Arleen Daniel coordinates the religious education program for the children while Bill and Cindy Bradley provide instruction for the Rite of Christian Initiation for adults wishing to join the church or learn more about the faith. Bill Bradley also coordinates the ushers and greeters, while office manager Michelle Downing heads the Parish Life Committee.
The church also has partnerships with other churches. In the past decade it has done programs with Enon Tabernacle Baptist Church to raise monies for youths, hosted a revival with nationally known Deacon Harold Sivers that drew in those from other parishes, and more recently, partnered with Bethel Deliverance Church in nearby Wyncote to host 300 guests for their Holiday of Hope at Christmas.
Juanita Berry has been a member of St.

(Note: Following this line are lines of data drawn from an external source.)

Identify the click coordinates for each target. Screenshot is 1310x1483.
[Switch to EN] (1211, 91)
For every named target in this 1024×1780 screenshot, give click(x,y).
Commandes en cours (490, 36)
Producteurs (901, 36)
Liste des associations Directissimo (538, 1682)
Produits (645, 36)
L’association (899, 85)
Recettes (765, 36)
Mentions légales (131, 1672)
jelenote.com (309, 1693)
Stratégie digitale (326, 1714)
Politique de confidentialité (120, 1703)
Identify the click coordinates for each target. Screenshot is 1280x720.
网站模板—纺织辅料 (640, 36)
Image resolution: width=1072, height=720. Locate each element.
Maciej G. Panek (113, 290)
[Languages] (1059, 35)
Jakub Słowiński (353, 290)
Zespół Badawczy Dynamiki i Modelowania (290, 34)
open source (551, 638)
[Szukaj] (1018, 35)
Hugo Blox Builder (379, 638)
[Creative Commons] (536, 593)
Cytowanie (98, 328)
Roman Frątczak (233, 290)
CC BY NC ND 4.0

Raymond’s for the past decade since relocating back to Mount Airy after living in Washington, D.C. for 38 years. She was drawn back by pastor emeritus Monsignor O’Brien, but remains because of the energy of Walsh. She is an extraordinary minister of Holy Communion, participates in Bible study and volunteers in the office two days a week.
“I think Father Chris is excellent because he brings you closer to the Lord, especially in his homilies,” Berry said. “It’s important to have homilies and ministries that speak to you as the parishioner. I’d tell anyone if they are looking for spiritual guidance, which is the case whenever anyone is searching, that that’s what you’ll get at St. Raymond’s.”
Tyrone Burkett has been a member of St. Raymond of Penafort since 1978. He is also an extraordinary minister of Holy Communion. In the past he has been a Mass reader, a member of the Parish Council, and an active volunteer with the old social committee drives.
“I love the diversity of people at St. Raymond’s,” Burkett said. “We have a population that cuts across different races, ethnic groups, social backgrounds, ages and experiences who all come together as one. The unison of the Catholic faith and beliefs are here, but we also socialize and fellowship with ease. We get along with each other. We are just an open and welcoming church.”